# Crysis 2 Grafikeinstellungen selber vornehmen



## Fettmull (25. März 2011)

Ein recht finder User hat herausgefunden, wie man manuell die Grafik nach seinem Geschmack und Rechner ändern kann,
man hat also mehr Auswahl. Außerdem kann man die Mauseinstellungen optimieren sowie das Blur ab- bzw. einschalten:

Crysis 2 Advanced Graphics Options Application - Steam Users' Forums

Viel Spaß damit,

mfg


----------



## butter_milch (25. März 2011)

Erbärmlich, dass Crytek das nicht selbst hinbekommen hat. Gutes Tool, danke


----------



## sethdiabolos (25. März 2011)

Super Tool, da gefällt mir das Spiel gleich besser. Ist zwar etwas flimmrig danach, dafür finde ich die Beleuchtung deutlich schöner. Schon komisch, wie einfach man mich glücklich machen kann.


----------



## qwerkop23 (25. März 2011)

wo finde ich den die autoexec.cfg die gelöscht bzw. verschoben werden soll?


----------



## marcus_T (25. März 2011)

ich finde die auch nicht


----------



## mae1cum77 (25. März 2011)

Cooler Tip! Wenn keine da ist keine Sorge, daß Tool erstellt eine. Wenn Du später etwas ändern willst (das Tool wird noch weiter entwickelt), dann mußt Du die alte .cfg vorher löschen.
MfG


----------



## Colditz (25. März 2011)

Danke fuer's Tool man! Ich muss unbedingt den Motion Blur loswerden, fuehl mich beim spielen wie aufn Kahn im Meer.


----------



## WarPilot (25. März 2011)

marcus_T schrieb:


> ich finde die auch nicht


 
Die muss nicht zwingend vorhanden sein. Macht euch darüber keine Gedanken.


----------



## qwerkop23 (25. März 2011)

wie soll man es dan einstellen? wenn ich einstellung im tool vornehme, werden sie nicht im spiel übernommen.


----------



## Jarafi (25. März 2011)

Fette Sache, danke


----------



## defPlaya (25. März 2011)

hmmm klappt bei mir auch nicht!

Wo muss ich die autoexec.cfg file einsetzten? Also in welchem Ordner von C2?

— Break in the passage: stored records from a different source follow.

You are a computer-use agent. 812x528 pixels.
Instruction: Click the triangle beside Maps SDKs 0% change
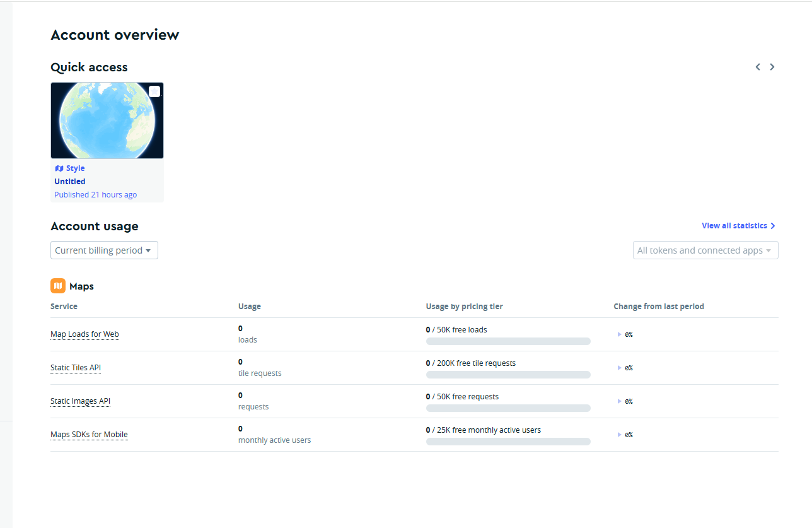[618, 435]
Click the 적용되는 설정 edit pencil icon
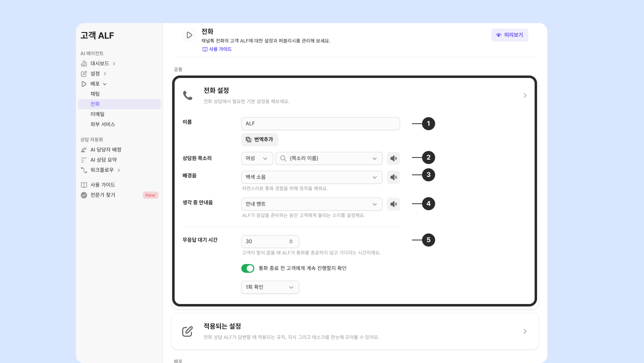 187,331
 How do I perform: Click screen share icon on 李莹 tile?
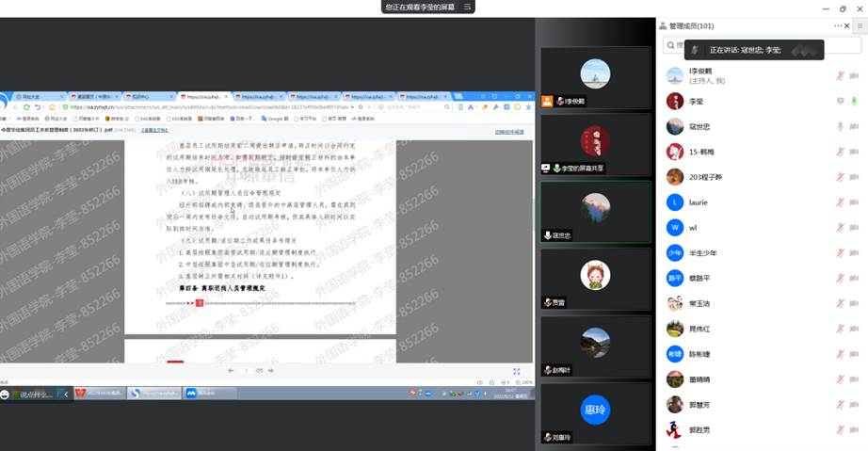point(546,168)
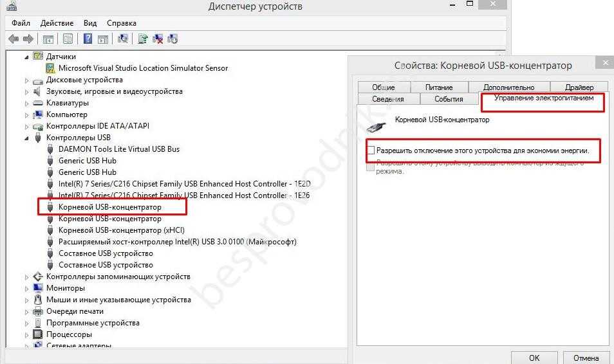
Task: Collapse the Датчики tree node
Action: click(x=27, y=57)
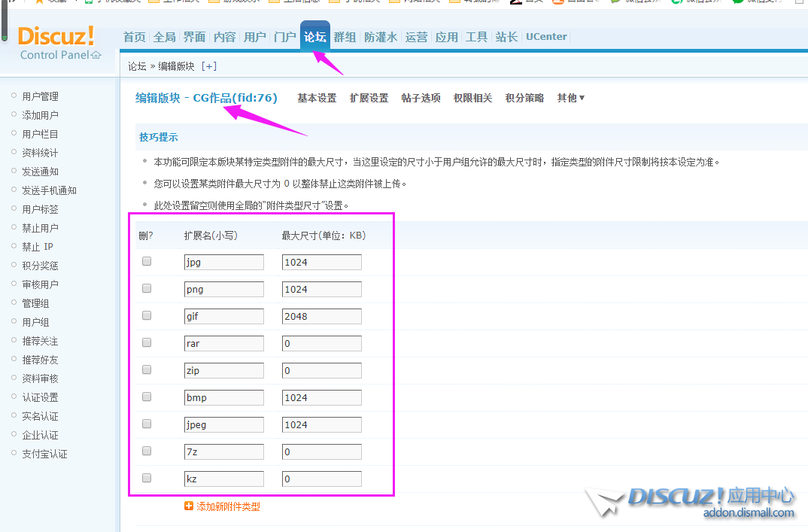
Task: Select the delete checkbox for kz extension
Action: click(147, 478)
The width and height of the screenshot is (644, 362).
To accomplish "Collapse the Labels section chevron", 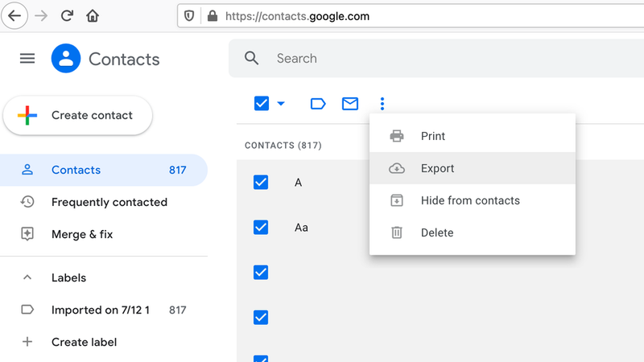I will [27, 278].
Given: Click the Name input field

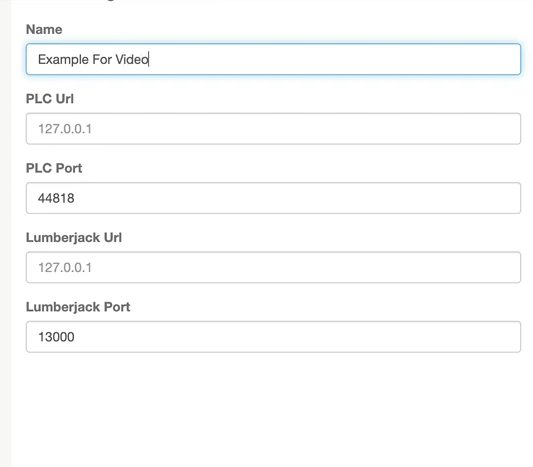Looking at the screenshot, I should coord(273,59).
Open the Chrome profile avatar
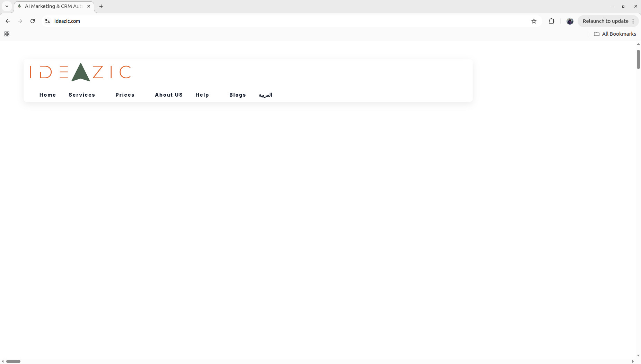Screen dimensions: 641x364 click(570, 21)
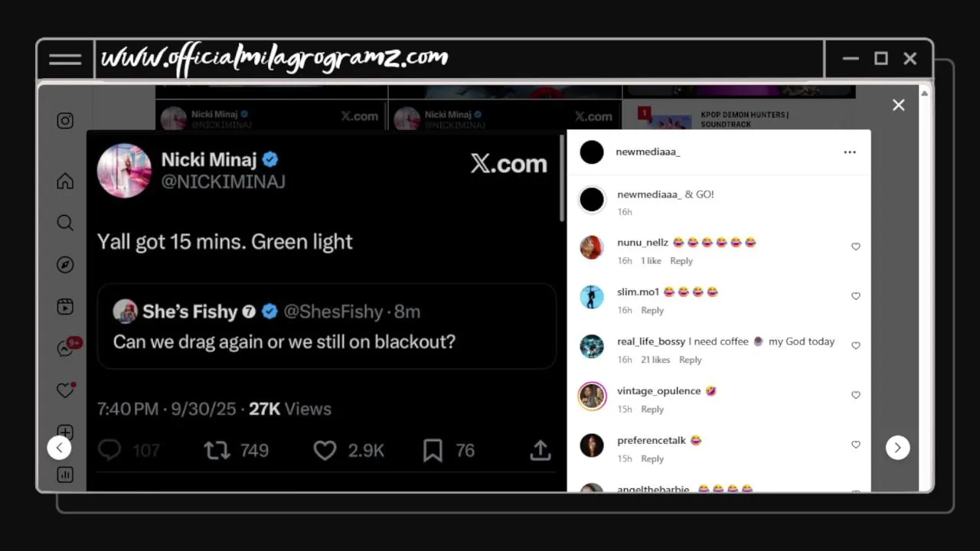Close the post overlay with the X
Viewport: 980px width, 551px height.
899,106
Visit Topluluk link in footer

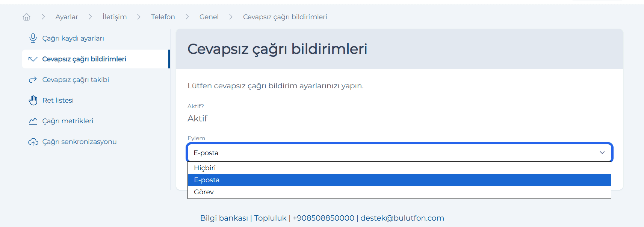pyautogui.click(x=270, y=218)
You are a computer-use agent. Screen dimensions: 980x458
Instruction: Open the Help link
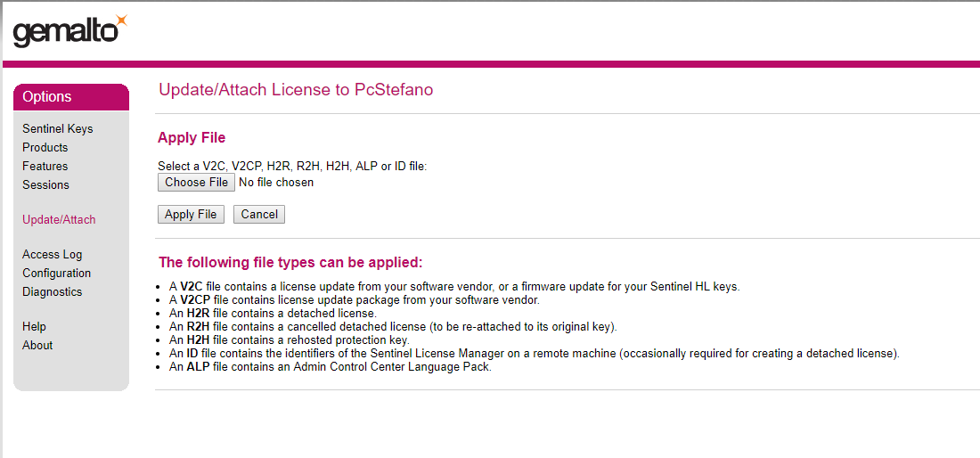coord(35,326)
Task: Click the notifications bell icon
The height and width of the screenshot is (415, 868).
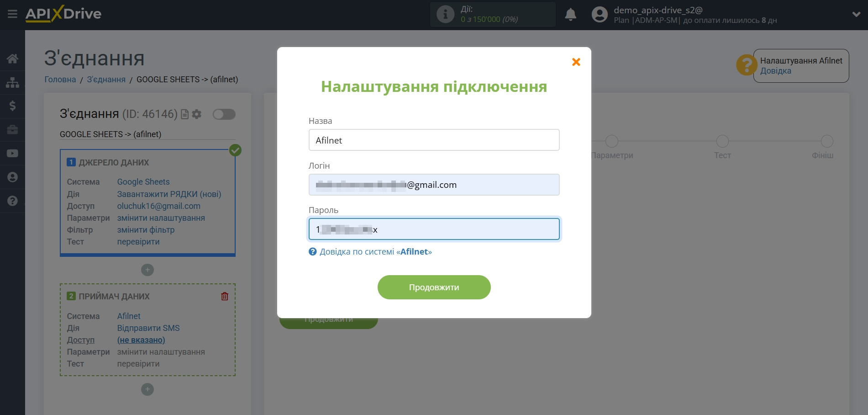Action: click(x=570, y=15)
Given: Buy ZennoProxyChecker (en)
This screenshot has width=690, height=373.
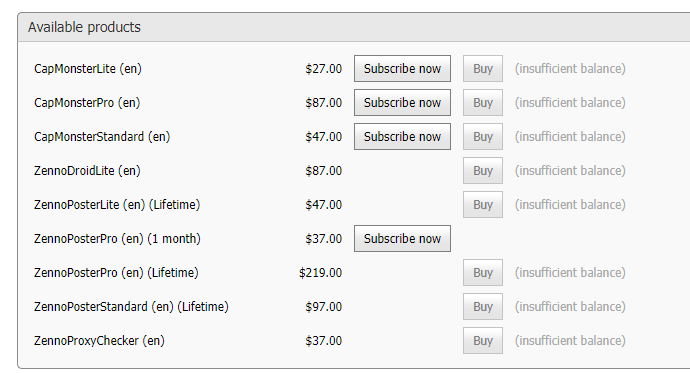Looking at the screenshot, I should pos(483,340).
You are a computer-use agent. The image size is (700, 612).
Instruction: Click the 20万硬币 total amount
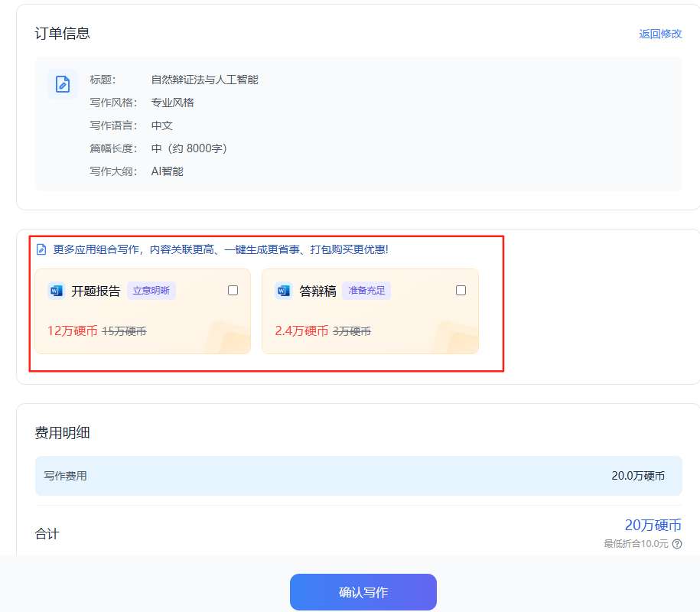(653, 526)
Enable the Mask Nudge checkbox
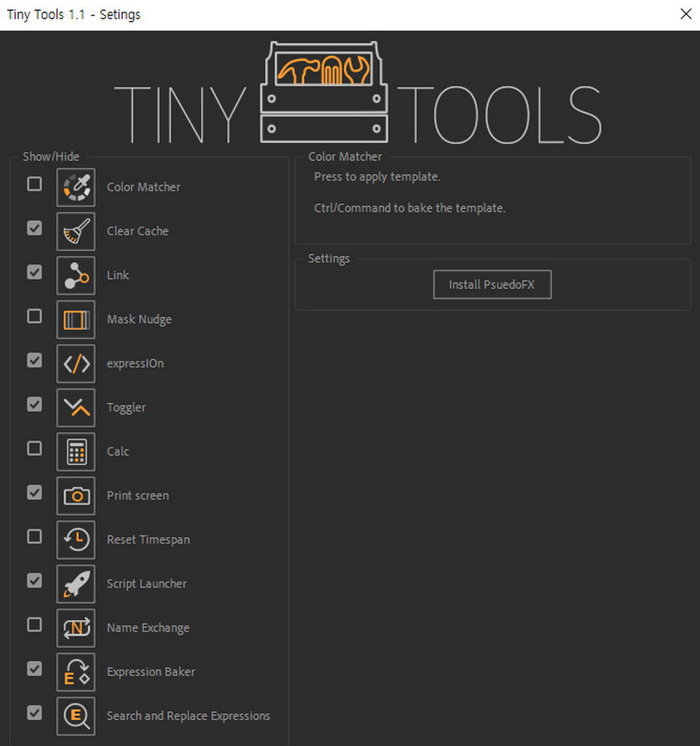 coord(34,316)
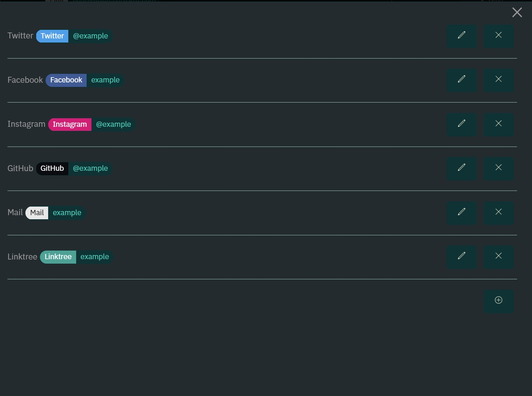This screenshot has width=532, height=396.
Task: Edit the Instagram entry
Action: point(461,125)
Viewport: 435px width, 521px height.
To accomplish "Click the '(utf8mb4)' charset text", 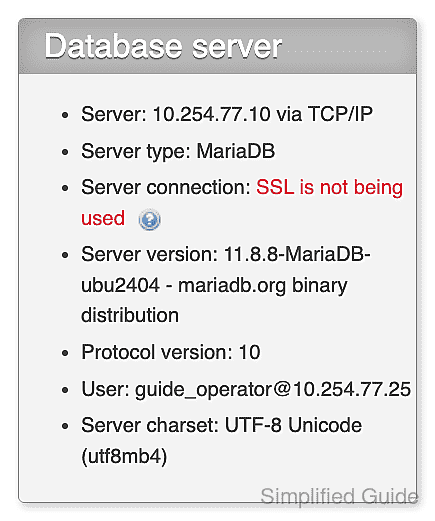I will coord(124,456).
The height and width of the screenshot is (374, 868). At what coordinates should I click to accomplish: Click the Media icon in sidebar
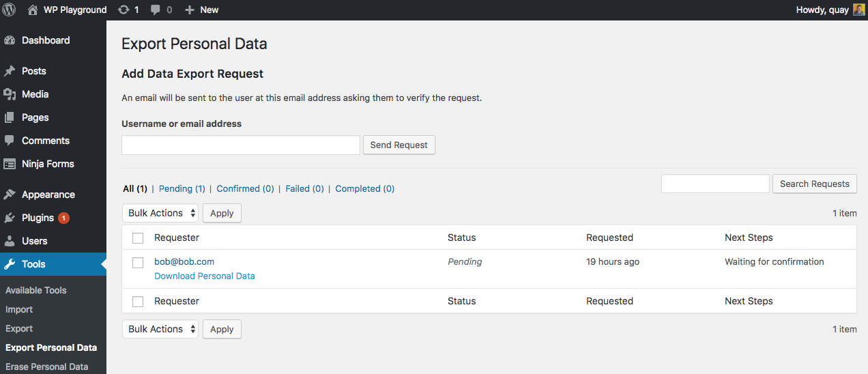[x=10, y=94]
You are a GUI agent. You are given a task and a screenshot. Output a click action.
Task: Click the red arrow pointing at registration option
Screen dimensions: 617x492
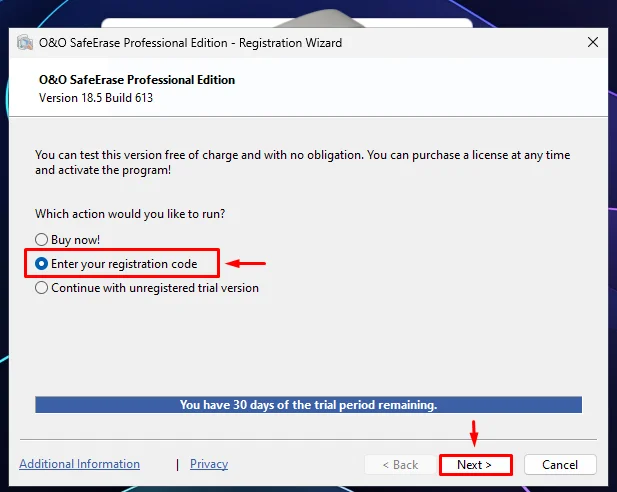246,263
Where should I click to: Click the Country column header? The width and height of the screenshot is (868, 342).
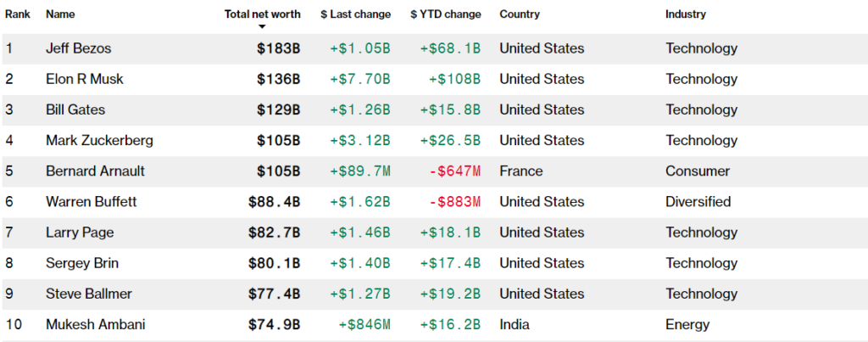519,14
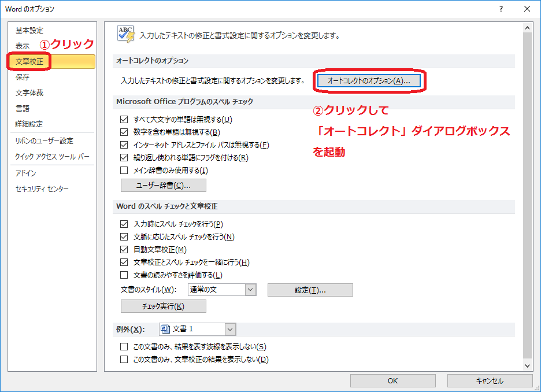Run チェック実行 proofing check
Viewport: 541px width, 392px height.
(163, 306)
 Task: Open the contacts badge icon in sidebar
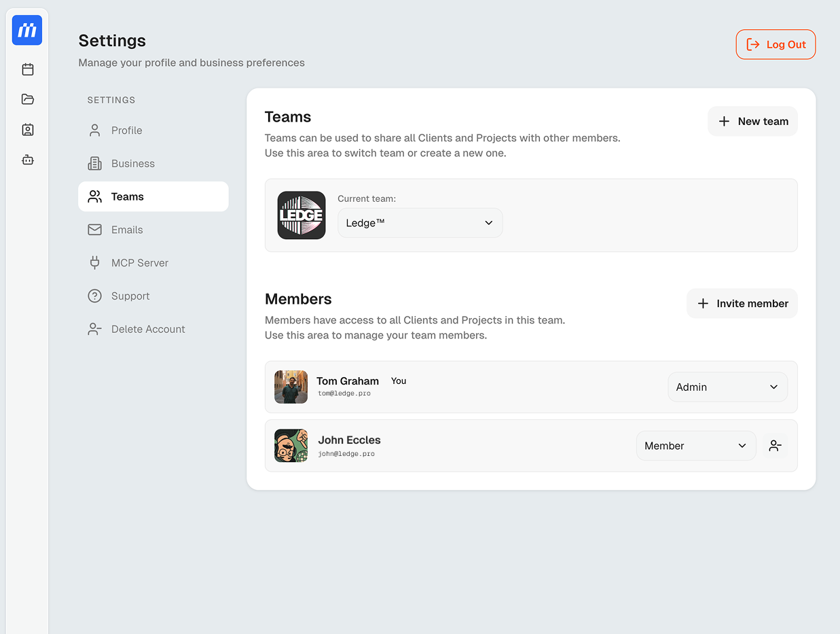pos(28,130)
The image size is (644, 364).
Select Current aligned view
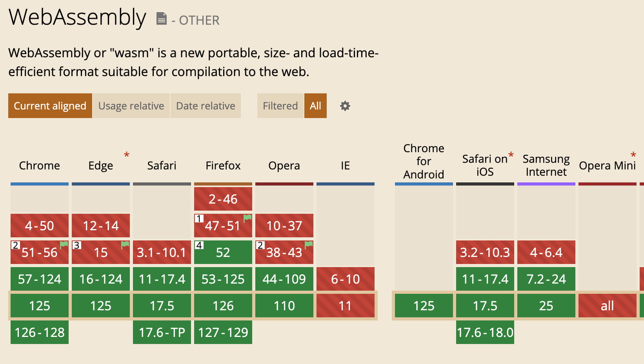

Edit: ich hab's zumindest bekomme ich das Intro nicht mehr. Dann sollte er wohl auch die Grafikeinstellungen übernommen haben.


----------



## qwerkop23 (25. März 2011)

W7 im abgesicherten modus gestartet, einstellungen im tool vorgenommen, apply angeklickt und autoexec.cfg ist nun im Crysis 2 ordner.

pc und spiel gestartet, ergebnis: kein intro und ...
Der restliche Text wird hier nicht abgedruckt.